GOAL:
Copy the material below word for word, keeping every line as it is.

GIVEN RECORDS:
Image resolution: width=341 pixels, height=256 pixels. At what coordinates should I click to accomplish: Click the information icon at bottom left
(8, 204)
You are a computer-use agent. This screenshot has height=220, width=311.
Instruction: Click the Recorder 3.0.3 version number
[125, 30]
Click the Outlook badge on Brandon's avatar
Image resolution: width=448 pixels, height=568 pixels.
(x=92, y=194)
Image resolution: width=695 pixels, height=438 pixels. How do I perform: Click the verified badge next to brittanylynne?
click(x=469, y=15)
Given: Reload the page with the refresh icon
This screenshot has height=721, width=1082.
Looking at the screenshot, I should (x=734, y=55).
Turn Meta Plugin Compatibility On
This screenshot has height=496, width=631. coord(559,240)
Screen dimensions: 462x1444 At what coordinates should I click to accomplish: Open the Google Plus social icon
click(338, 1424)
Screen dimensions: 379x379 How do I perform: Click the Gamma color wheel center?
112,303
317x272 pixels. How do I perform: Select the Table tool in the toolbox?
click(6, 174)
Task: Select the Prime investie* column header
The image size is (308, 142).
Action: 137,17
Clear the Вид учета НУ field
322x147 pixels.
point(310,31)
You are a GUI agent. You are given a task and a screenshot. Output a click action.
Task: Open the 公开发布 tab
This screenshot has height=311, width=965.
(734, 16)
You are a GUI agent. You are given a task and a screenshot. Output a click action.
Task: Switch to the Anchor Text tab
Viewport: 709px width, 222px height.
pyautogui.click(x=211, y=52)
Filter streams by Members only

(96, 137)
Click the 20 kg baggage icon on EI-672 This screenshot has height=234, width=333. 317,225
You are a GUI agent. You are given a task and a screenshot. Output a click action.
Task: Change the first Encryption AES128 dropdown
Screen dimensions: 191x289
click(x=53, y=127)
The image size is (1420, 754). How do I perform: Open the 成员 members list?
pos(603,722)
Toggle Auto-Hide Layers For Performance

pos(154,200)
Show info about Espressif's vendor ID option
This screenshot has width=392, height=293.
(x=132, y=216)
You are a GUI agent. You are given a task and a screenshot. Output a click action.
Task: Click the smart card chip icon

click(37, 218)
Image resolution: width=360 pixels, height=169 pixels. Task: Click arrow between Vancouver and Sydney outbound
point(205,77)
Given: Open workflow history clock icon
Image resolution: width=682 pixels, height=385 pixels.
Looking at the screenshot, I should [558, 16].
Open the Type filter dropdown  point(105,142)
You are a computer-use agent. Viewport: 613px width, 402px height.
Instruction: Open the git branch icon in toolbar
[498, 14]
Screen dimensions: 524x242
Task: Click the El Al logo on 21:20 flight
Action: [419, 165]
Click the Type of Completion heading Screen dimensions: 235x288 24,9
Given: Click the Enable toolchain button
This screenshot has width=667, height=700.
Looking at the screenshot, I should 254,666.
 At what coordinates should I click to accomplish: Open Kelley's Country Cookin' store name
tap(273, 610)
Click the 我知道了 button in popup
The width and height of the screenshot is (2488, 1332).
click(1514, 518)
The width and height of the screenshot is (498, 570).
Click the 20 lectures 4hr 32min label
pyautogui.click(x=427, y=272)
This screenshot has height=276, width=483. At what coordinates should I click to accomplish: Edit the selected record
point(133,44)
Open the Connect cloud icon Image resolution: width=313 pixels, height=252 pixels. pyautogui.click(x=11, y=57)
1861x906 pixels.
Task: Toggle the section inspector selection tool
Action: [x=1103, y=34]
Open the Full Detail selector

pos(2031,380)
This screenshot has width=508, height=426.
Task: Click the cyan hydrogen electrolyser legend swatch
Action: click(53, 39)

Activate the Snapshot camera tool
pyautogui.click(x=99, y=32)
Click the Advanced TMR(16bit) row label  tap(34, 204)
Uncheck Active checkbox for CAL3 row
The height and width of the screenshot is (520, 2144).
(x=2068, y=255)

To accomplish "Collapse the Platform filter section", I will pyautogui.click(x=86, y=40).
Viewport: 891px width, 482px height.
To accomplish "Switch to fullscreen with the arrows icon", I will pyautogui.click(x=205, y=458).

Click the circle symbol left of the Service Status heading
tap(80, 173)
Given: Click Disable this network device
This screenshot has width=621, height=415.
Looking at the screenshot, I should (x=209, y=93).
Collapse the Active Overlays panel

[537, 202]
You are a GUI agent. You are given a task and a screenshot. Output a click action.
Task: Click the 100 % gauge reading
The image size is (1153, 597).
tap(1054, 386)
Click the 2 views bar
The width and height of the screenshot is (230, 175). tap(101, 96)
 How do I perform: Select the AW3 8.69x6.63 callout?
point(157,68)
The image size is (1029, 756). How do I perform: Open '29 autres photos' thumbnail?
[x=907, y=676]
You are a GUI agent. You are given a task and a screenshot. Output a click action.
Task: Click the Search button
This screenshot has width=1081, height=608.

WORKED SOLUTION:
Image resolution: width=341 pixels, height=256 pixels. At what coordinates should I click to accomplish: Click the information icon at bottom left
(8, 204)
You are a computer-use agent. This screenshot has height=220, width=311.
Instruction: Click the Recorder 3.0.3 version number
[125, 30]
Click the Outlook badge on Brandon's avatar
Image resolution: width=448 pixels, height=568 pixels.
(x=92, y=194)
Image resolution: width=695 pixels, height=438 pixels. How do I perform: Click the verified badge next to brittanylynne?
click(x=469, y=15)
Given: Reload the page with the refresh icon
This screenshot has height=721, width=1082.
Looking at the screenshot, I should (x=734, y=55).
Turn Meta Plugin Compatibility On
This screenshot has height=496, width=631. coord(559,240)
Screen dimensions: 462x1444 At what coordinates should I click to accomplish: Open the Google Plus social icon
click(338, 1424)
Screen dimensions: 379x379 How do I perform: Click the Gamma color wheel center?
112,303
317x272 pixels. How do I perform: Select the Table tool in the toolbox?
click(6, 174)
Task: Select the Prime investie* column header
The image size is (308, 142).
Action: 137,17
Clear the Вид учета НУ field
322x147 pixels.
point(310,31)
You are a GUI agent. You are given a task and a screenshot. Output a click action.
Task: Open the 公开发布 tab
This screenshot has height=311, width=965.
(734, 16)
You are a GUI agent. You are given a task and a screenshot. Output a click action.
Task: Switch to the Anchor Text tab
Viewport: 709px width, 222px height.
pyautogui.click(x=211, y=52)
Filter streams by Members only

(96, 137)
Click the 20 kg baggage icon on EI-672 This screenshot has height=234, width=333. 317,225
You are a GUI agent. You are given a task and a screenshot. Output a click action.
Task: Change the first Encryption AES128 dropdown
Screen dimensions: 191x289
click(x=53, y=127)
The image size is (1420, 754). How do I perform: Open the 成员 members list?
pos(603,722)
Toggle Auto-Hide Layers For Performance

pos(154,200)
Show info about Espressif's vendor ID option
This screenshot has width=392, height=293.
(x=132, y=216)
You are a GUI agent. You are given a task and a screenshot. Output a click action.
Task: Click the smart card chip icon

click(37, 218)
Image resolution: width=360 pixels, height=169 pixels. Task: Click arrow between Vancouver and Sydney outbound
point(205,77)
Given: Open workflow history clock icon
Image resolution: width=682 pixels, height=385 pixels.
Looking at the screenshot, I should [558, 16].
Open the Type filter dropdown  point(105,142)
You are a computer-use agent. Viewport: 613px width, 402px height.
Instruction: Open the git branch icon in toolbar
[498, 14]
Screen dimensions: 524x242
Task: Click the El Al logo on 21:20 flight
Action: [419, 165]
Click the Type of Completion heading Screen dimensions: 235x288 24,9
Given: Click the Enable toolchain button
This screenshot has width=667, height=700.
Looking at the screenshot, I should 254,666.
 At what coordinates should I click to accomplish: Open Kelley's Country Cookin' store name
tap(273, 610)
Click the 我知道了 button in popup
The width and height of the screenshot is (2488, 1332).
click(1514, 518)
The width and height of the screenshot is (498, 570).
Click the 20 lectures 4hr 32min label
pyautogui.click(x=427, y=272)
This screenshot has height=276, width=483. At what coordinates should I click to accomplish: Edit the selected record
point(133,44)
Open the Connect cloud icon Image resolution: width=313 pixels, height=252 pixels. pyautogui.click(x=11, y=57)
1861x906 pixels.
Task: Toggle the section inspector selection tool
Action: [x=1103, y=34]
Open the Full Detail selector

pos(2031,380)
This screenshot has width=508, height=426.
Task: Click the cyan hydrogen electrolyser legend swatch
Action: click(53, 39)

Activate the Snapshot camera tool
pyautogui.click(x=99, y=32)
Click the Advanced TMR(16bit) row label  tap(34, 204)
Uncheck Active checkbox for CAL3 row
The height and width of the screenshot is (520, 2144).
(x=2068, y=255)

To accomplish "Collapse the Platform filter section", I will pyautogui.click(x=86, y=40).
Viewport: 891px width, 482px height.
To accomplish "Switch to fullscreen with the arrows icon", I will pyautogui.click(x=205, y=458).

Click the circle symbol left of the Service Status heading
tap(80, 173)
Given: Click Disable this network device
This screenshot has width=621, height=415.
Looking at the screenshot, I should (x=209, y=93).
Collapse the Active Overlays panel

[537, 202]
You are a GUI agent. You are given a task and a screenshot. Output a click action.
Task: Click the 100 % gauge reading
The image size is (1153, 597).
tap(1054, 386)
Click the 2 views bar
The width and height of the screenshot is (230, 175). tap(101, 96)
 How do I perform: Select the AW3 8.69x6.63 callout?
point(157,68)
The image size is (1029, 756). How do I perform: Open '29 autres photos' thumbnail?
[x=907, y=676]
You are a GUI agent. You are given a task and a screenshot. Output a click action.
Task: Click the Search button
This screenshot has width=1081, height=608.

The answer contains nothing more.